Roland Lescure (ministre de l’Economie, des Finances et de la Souveraineté industrielle, énergétique et numérique)
> L'économie a résisté. C'est une bonne nouvelle. Ce n'est pas totalement par hasard: quand vous regardez la composition de la croissance, la consommation des ménages a rebondi. La consommation d'automobiles a rebondi: on a moins consommé d'essence, et on a acheté plus de véhicules, notamment de véhicules électriques. Aujourd'hui, on vend plus de véhicules électriques que jamais auparavant.

> Aujourd'hui, il y a 100000 personnes en France qui conduisent des véhicules électriques pour moins de 100 euros par mois. Il y en aura 50000 de plus au total, et 50000 encore pour les personnes qui utilisent leur véhicule de manière intensive pour leur travail.

> [Feux de forêts] Il ne faut pas donner l'impression qu'on est dans un été normal. Le risque évidemment, c'est que ça se reproduise. (…) Les dix ans qui viennent, visiblement, vont être différents des dix ans qui viennent de s'écouler. Il va falloir changer d'échelle.

> [Feux de forêts] L'État sera au côté des sinistrés, notamment des entreprises sinistrées, en particulier pour pouvoir relancer le tourisme dans la région.

> [Feux de forêts] Pas d'un «quoi qu'il en coûte» façon covid19, parce que les situations sont très différentes. Il faut aider ceux qui sont en première ligne, qui sont les plus affectés mais pas arroser de manière indéfinie des gens qui souffrent et des gens qui souffrent moins. Il faut des dispositifs exceptionnels, mais bien ciblés qui sont adaptés aux situations des uns et des autres.
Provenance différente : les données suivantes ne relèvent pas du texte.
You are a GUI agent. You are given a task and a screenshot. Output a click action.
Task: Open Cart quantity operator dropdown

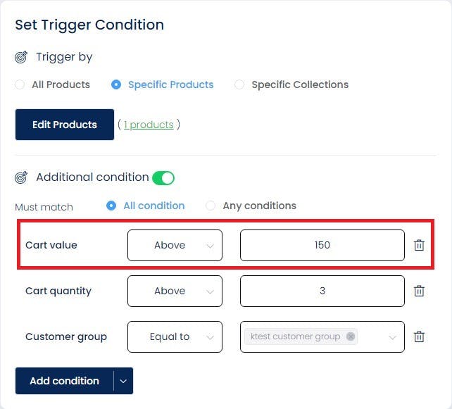(x=175, y=291)
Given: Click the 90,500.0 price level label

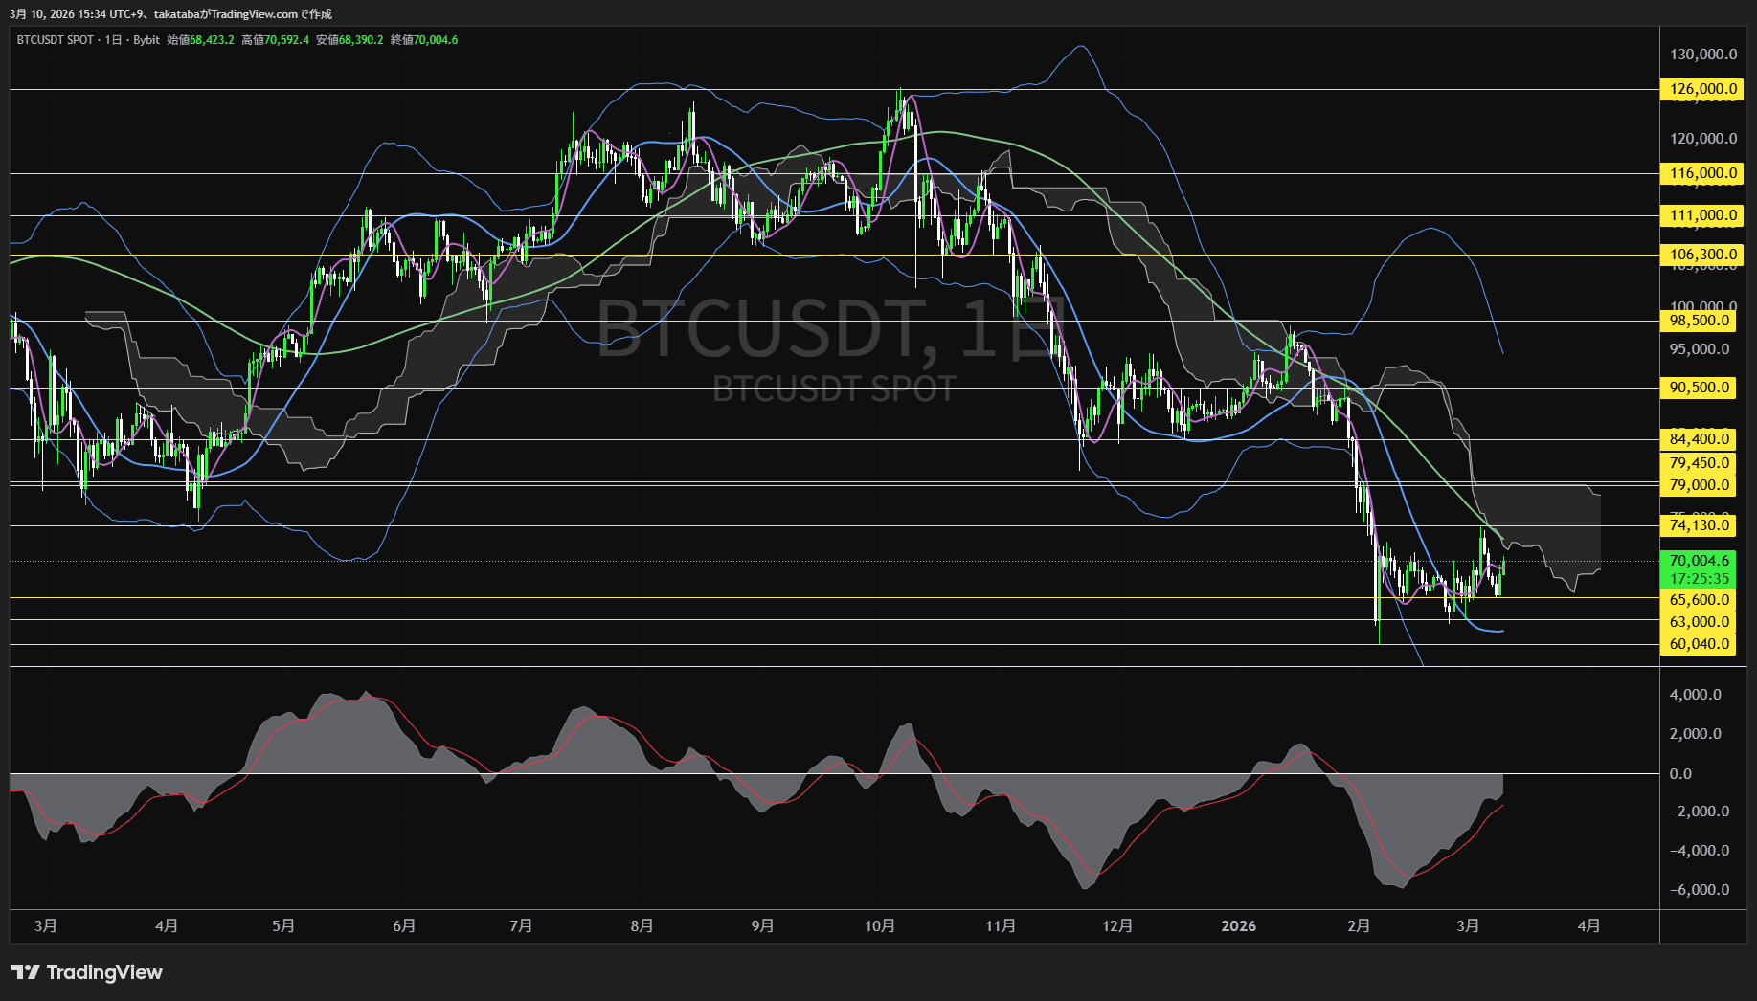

> [Feux de forêts] L'État prend en charge les petits salaires totalement et les salaires élevés à plus de 60 %, donc on a déjà une mobilisation de l'État qui est très forte.

 

Jean-Noël Barrot (ministre de l’Europe et des Affaires étrangères)
> Israël/Palestine : c'était il y a un an. La France et l'Arabie Saoudite, après des mois de travail, réunissaient ensemble la communauté internationale dans l’enceinte des Nations Unies pour sauver la solution à deux États et finalisaient un texte historique : la déclaration de New York. Nous y appelions dans un même souffle au respect du droit du peuple palestinien à l'autodétermination, à la reconnaissance du droit d'Israël à la sécurité, au désarmement du Hamas et à son exclusion de tout rôle dans l’avenir de la Palestine, à l'intégration régionale des pays arabes aux côtés d'Israël. C'est sur le fondement de l'ensemble des engagements inscrits dans ce texte, sans doute le plus important depuis les accords d'Oslo, que la France, par la voix du Président de la République, a pris la décision capitale de reconnaître l'Etat de Palestine.

 

Stéphanie Rist (ministre de la Santé, des Familles, de l’Autonomie et des Personnes handicapées)
> Nous sommes en crise, et il y a eu de nombreuses crises depuis cette année, en tout cas, que je suis ici. Et à chaque fois, nous avons besoin d'un hôpital qui tienne, un hôpital dans lequel il faut investir. Nous avons parlé d'adaptation climatique, il faut poursuivre ces investissements financiers. Nous avons besoin d'un accès aux soins, bien évidemment, qui progresse et qui, là aussi, tienne. Et ces mesures sont le fait de la nécessité de poursuivre ces investissements. Investissement dans l'hôpital, dans l'accès aux soins, dans l'innovation thérapeutique.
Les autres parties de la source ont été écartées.